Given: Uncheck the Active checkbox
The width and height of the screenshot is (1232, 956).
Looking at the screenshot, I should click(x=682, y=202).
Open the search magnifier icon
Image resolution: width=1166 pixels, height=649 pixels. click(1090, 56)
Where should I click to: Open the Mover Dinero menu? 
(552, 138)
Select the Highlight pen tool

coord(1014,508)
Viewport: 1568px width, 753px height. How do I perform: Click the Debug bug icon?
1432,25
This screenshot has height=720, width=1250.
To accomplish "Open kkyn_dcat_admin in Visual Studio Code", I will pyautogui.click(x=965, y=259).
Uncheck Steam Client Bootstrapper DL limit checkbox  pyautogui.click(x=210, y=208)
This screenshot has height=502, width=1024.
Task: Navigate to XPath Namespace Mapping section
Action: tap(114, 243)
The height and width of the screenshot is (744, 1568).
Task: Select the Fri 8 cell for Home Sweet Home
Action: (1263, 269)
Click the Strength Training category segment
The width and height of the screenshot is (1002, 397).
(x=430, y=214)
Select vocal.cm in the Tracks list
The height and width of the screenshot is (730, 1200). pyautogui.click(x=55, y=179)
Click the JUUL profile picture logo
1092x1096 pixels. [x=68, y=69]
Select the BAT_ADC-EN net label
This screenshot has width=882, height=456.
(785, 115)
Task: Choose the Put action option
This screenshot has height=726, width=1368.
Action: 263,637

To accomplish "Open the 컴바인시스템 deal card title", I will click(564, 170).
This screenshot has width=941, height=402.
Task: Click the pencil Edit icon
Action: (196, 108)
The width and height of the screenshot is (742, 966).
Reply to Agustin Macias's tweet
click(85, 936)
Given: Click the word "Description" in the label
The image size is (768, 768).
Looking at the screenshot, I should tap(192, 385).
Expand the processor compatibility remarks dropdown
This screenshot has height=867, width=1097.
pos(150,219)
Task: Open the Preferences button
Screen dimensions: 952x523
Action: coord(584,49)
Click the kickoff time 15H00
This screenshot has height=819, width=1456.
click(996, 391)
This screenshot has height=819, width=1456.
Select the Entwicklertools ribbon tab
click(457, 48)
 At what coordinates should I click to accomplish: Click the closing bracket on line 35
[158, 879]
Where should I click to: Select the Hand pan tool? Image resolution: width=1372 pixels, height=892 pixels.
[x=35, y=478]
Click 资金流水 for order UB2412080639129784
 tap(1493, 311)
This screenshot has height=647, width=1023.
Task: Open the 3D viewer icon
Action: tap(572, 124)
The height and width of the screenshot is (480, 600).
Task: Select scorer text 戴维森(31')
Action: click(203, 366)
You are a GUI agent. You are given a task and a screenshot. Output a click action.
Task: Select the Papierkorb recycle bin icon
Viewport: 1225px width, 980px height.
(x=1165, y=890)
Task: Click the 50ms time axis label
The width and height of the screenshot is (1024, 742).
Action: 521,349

_ _ _ _ _ _ _

_INSTRUCTIONS FOR THE TASK_.
Output the lines above as a JSON list of strings, one string per line, leaving out the blank lines.

_EXERCISE OUTPUT_.
[
  "Given: Uncheck the Active checkbox",
  "The width and height of the screenshot is (1232, 956).",
  "Looking at the screenshot, I should click(x=682, y=202).",
  "Open the search magnifier icon",
  "Image resolution: width=1166 pixels, height=649 pixels. click(1090, 56)",
  "Where should I click to: Open the Mover Dinero menu? ",
  "(552, 138)",
  "Select the Highlight pen tool",
  "coord(1014,508)",
  "Viewport: 1568px width, 753px height. How do I perform: Click the Debug bug icon?",
  "1432,25",
  "This screenshot has height=720, width=1250.",
  "To accomplish \"Open kkyn_dcat_admin in Visual Studio Code\", I will pyautogui.click(x=965, y=259).",
  "Uncheck Steam Client Bootstrapper DL limit checkbox  pyautogui.click(x=210, y=208)",
  "This screenshot has height=502, width=1024.",
  "Task: Navigate to XPath Namespace Mapping section",
  "Action: tap(114, 243)",
  "The height and width of the screenshot is (744, 1568).",
  "Task: Select the Fri 8 cell for Home Sweet Home",
  "Action: (1263, 269)",
  "Click the Strength Training category segment",
  "The width and height of the screenshot is (1002, 397).",
  "(x=430, y=214)",
  "Select vocal.cm in the Tracks list",
  "The height and width of the screenshot is (730, 1200). pyautogui.click(x=55, y=179)",
  "Click the JUUL profile picture logo",
  "1092x1096 pixels. [x=68, y=69]",
  "Select the BAT_ADC-EN net label",
  "This screenshot has width=882, height=456.",
  "(785, 115)",
  "Task: Choose the Put action option",
  "This screenshot has height=726, width=1368.",
  "Action: 263,637",
  "To accomplish \"Open the 컴바인시스템 deal card title\", I will click(564, 170).",
  "This screenshot has width=941, height=402.",
  "Task: Click the pencil Edit icon",
  "Action: (196, 108)",
  "The width and height of the screenshot is (742, 966).",
  "Reply to Agustin Macias's tweet",
  "click(85, 936)",
  "Given: Click the word \"Description\" in the label",
  "The image size is (768, 768).",
  "Looking at the screenshot, I should tap(192, 385).",
  "Expand the processor compatibility remarks dropdown",
  "This screenshot has height=867, width=1097.",
  "pos(150,219)",
  "Task: Open the Preferences button",
  "Screen dimensions: 952x523",
  "Action: coord(584,49)",
  "Click the kickoff time 15H00",
  "This screenshot has height=819, width=1456.",
  "click(996, 391)",
  "This screenshot has height=819, width=1456.",
  "Select the Entwicklertools ribbon tab",
  "click(457, 48)",
  " At what coordinates should I click to accomplish: Click the closing bracket on line 35",
  "[158, 879]",
  "Where should I click to: Select the Hand pan tool? Image resolution: width=1372 pixels, height=892 pixels.",
  "[x=35, y=478]",
  "Click 资金流水 for order UB2412080639129784",
  " tap(1493, 311)",
  "This screenshot has height=647, width=1023.",
  "Task: Open the 3D viewer icon",
  "Action: tap(572, 124)",
  "The height and width of the screenshot is (480, 600).",
  "Task: Select scorer text 戴维森(31')",
  "Action: click(203, 366)",
  "You are a GUI agent. You are given a task and a screenshot. Output a click action.",
  "Task: Select the Papierkorb recycle bin icon",
  "Viewport: 1225px width, 980px height.",
  "(x=1165, y=890)",
  "Task: Click the 50ms time axis label",
  "The width and height of the screenshot is (1024, 742).",
  "Action: 521,349"
]